5yo: What happens when we die?
Me: People fight over your stuff
11:30 – Sit on toilet, open Twitter.
11:54 – Try to stand, fall to floor with numb legs.
11:55 – Get comfortable on floor, open Twitter.
[heaven]
ME: Lord?
JESUS: My son
ME: I have an important question
JESUS: I know…The meaning of life is f-
ME: Is Die Hard a Christmas movie?
To the person who honked to get me out of my parking space faster, thank you for inspiring me to delete 3000 emails right here, right now.
They’re upping my charges from prank bomb to non-Arab terrorism.
When I die, I am going to haunt a hot dog and make it jump out of the bun like a dolphin.
Elon literally had the chance to name his kid Melon Musk and he blew it.
Bull: [angrily snorts]
Bulldog: [angrily barks]
French Bulldog: [angrily chain smokes while reading Sartre]
I don’t realize how easily manipulated I am until I watch a nature documentary.
I’m rooting for whichever animal is in the title.

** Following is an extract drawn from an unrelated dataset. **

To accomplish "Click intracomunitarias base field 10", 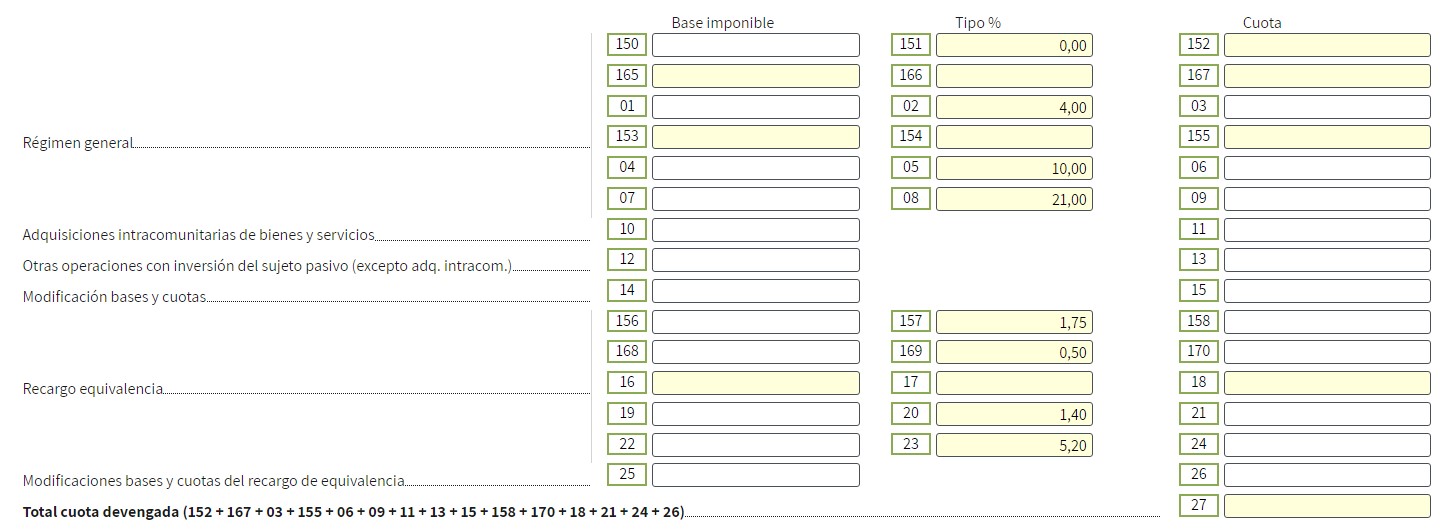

Sorry gazelles I know I just cheered for your survival 10 minutes ago but this is a new episode and David Attenborough tells me we like lions now.
Note to self: always read the final line
Art teacher: Take your seats, the model is ready
Me: *Disrobes and strikes a pose*
Model: Who the hell are you
FYI, let’s grab coffee is code for “how can I end this conversation as quickly as possible without committing to anything.”
[on a date]
I’ve got butterflies in my stomach
“that’s so cute. You dont have to be nervous”
[flashback to me eating some butterflies] ok
All I’m saying is any office that buys thin toilet paper is not really saving money. All savings are lost when the hand soap runs out faster…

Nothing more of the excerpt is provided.